## [AUFGABENSTELLUNG 1]
Tauschen Sie im Text zur vorläufigen Vollstreckbarkeit „Instrument“ gegen „Mittel“ aus und geben Sie dabei alles von „Andererseits müssen aber“ bis hinunter zu „711, 712 ZPO).“ erneut wieder.
## [AUFGABENSTELLUNG 2]
Welche Titel kommen laut dem Text zur vorläufigen Vollstreckbarkeit in der Praxis am häufigsten vor?
## [AUFGABENSTELLUNG 3]
Erläutern Sie anhand des Textes zur vorläufigen Vollstreckbarkeit, weshalb der Gläubiger auch aus noch nicht rechtskräftigen Urteilen vollstrecken darf.

Beitrag

Vorläufige Vollstreckbarkeit und Sicherungsvollstreckung

I.

Vorläufige Vollstreckbarkeit

Die in der Praxis am häufigsten vorkommenden Titel sind bekanntlich Vollstreckungsbescheide, da der Gläubiger durch den Mahn- und anschließenden Vollstreckungsbescheid schneller, günstiger und einfacher zu einem Titel kommt.

Macht der Gläubiger seine Ansprüche jedoch im Klageweg geltend und obsiegt, darf er anschließend nicht nur aus rechtskräftigen, sondern auch aus noch nicht rechtskräftigen vorläufig vollstreckbaren Urteilen die Zwangsvollstreckung betreiben.

Der Grund für die vorläufige Vollstreckbarkeit ist einerseits darin zu finden, dass dem Gläubiger nicht unbedingt zumutbar ist, ein sich in die Länge ziehendes Berufungsverfahren abzuwarten. Im Übrigen hat die Praxis schon oft gezeigt, dass Rechtsmittel lediglich aus Gründen der Zeitgewinnung eingelegt werden.

Andererseits müssen aber auch die Schutzinteressen des Schuldners gewahrt werden. Ein Instrument des Schuldnerschutzes ist z.B. die Sicherheitsleistung des Gläubigers oder aber auch des Schuldners zur Ermöglichung oder Verhinderung der Zwangsvollstreckung (§ § 709, 711, 712 ZPO).

## [DATENSATZZEILEN]
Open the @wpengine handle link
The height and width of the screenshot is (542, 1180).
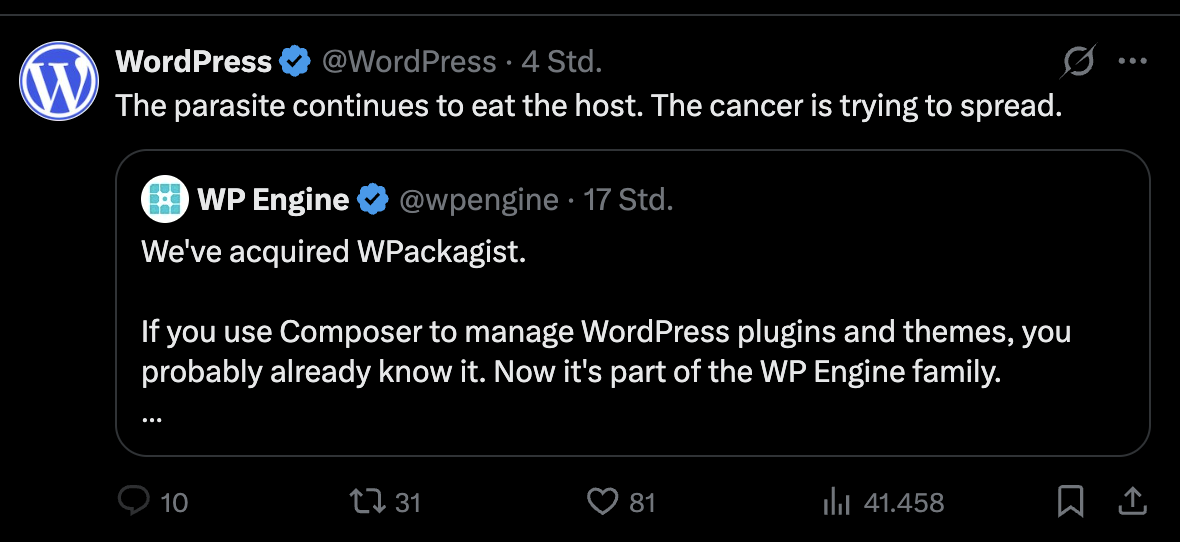[478, 200]
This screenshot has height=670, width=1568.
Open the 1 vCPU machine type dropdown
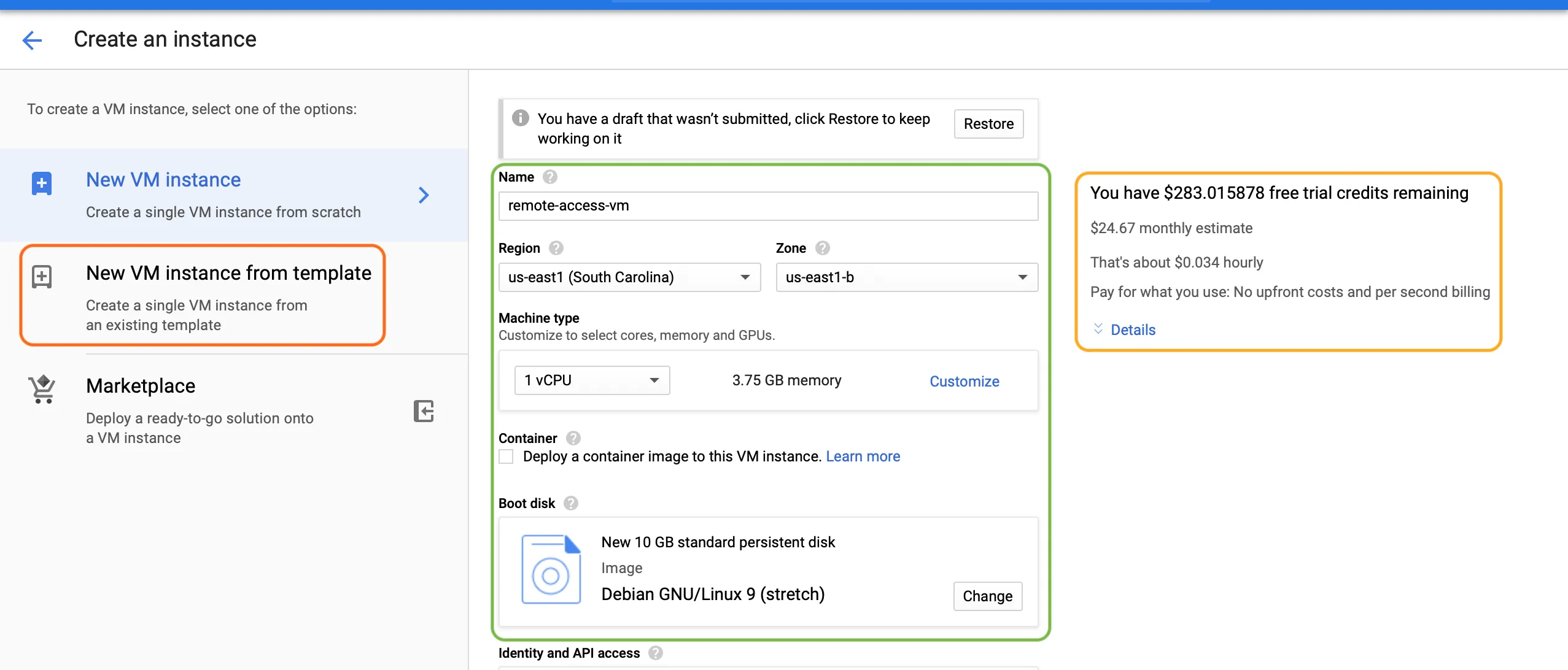[592, 380]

## [ERGEBNIS 1]
Andererseits müssen aber auch die Schutzinteressen des Schuldners gewahrt werden. Ein Mittel des Schuldnerschutzes ist z.B. die Sicherheitsleistung des Gläubigers oder aber auch des Schuldners zur Ermöglichung oder Verhinderung der Zwangsvollstreckung (§ § 709, 711, 712 ZPO).

## [ERGEBNIS 2]
Vollstreckungsbescheide.

## [ERGEBNIS 3]
Dem Gläubiger ist nicht unbedingt zumutbar, ein sich in die Länge ziehendes Berufungsverfahren abzuwarten. Zudem hat die Praxis oft gezeigt, dass Rechtsmittel lediglich aus Gründen der Zeitgewinnung eingelegt werden.